Part I – 7 images: Formal Elements & Principles
I chose to focus on two themes, gender and identity. I feel that they are closely connected, so that is why I don’t want to just pick one. Gender ties with identity branding, which is what I focused on heavily in this assignment.
“Dyke” by Catherine Opie
(and comparison Sir Arthur Wellesley by Thomas Lawrence)
Catherine Opie was a photographer who showcased the queer community in her work. She created portraits parodying classical paintings done for royalty in the past. I couldn’t find a painting with an equally embellished background but I wasn’t sure where exactly to look. However the elements and principles of both of the pieces are similar. By creating these portraits with marginalized members of society, she brings attention to that inequality. I chose this image because it relates to sexuality and queer rights/oppression.
“What Big Muscles You Have!” by Barbara Kruger
Barbara Kruger’s work focuses on womanhood, sexism, and toxic masculinity. In this piece she’s commenting on men’s need to be the epitome of masculinity and the pressure put on women to reinforce that idea. These are the roles that society created and enforces for men and women. I chose this piece because it relates to gender identity.
“Rituals” by Noorann Matties
Noorann Matties created this series to show the intimacy of beauty routines due to interacting directly with one’s insecurities. It relates to the theme of gender identity because this is coded as a feminine activity.

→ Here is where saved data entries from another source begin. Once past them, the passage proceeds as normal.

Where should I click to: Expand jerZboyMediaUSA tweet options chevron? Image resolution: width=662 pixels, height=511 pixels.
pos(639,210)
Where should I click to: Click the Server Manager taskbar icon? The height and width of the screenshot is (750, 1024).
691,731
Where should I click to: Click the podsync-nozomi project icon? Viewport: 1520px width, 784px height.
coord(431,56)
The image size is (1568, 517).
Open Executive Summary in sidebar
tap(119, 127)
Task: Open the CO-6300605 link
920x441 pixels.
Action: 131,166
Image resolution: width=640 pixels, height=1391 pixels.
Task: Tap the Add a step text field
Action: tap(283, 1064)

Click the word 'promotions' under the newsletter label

“Topiary” by Louise Bourgeois
A lot of Bourgeois’s pieces are about motherhood so I assume this piece is about fertility. Topiaries are living and growing things, along with being made for aesthetic purposes/decoration/consumption. I feel this piece is about objectification of women used as decoration and consumption as well as the expectation for women to become mothers. This relates to the theme of gender identity and society’s roles for women.
Spiral Woman (Drawing) by Louise Bourgeois
There are multiple iterations of “Spiral Woman” in Bourgeois’s work, many of them in varying mediums. Foregoing context, I assumed it was about the “hourglass figure” as well as another commentary on women’s societal roles due to the drawing being on a piece of lace. I did further research to understand the autobiographical context for the pieces. In an interview, she said “It is a twist. As a child, after washing tapestries in the river, I would turn and twist and ring them. . . Later I would dream of my father’s mistress. I would do it in my dreams by ringing her neck. The spiral – I love the spiral – represents control and freedom.” Fabric – Cheim & Read
Streets of NYC No. 1 and No. 2
( and Adidas and Prada ad)
Clothing is one of the most important and obvious forms of self expression. This is impacted by gender presentation and personal preference. Gender presentation and clothing relate to how individuals choose to brand themselves.
I took this photo of my friend, wearing both latex heels and Adidas sweatpants. This is playing with gender stereotypes- sportswear is seen as a very masculine thing, and you don’t traditionally see them paired with something like latex heels. Advertisements for heels and shoes always portray women wearing them. However sportswear advertisements are recently becoming more inclusive.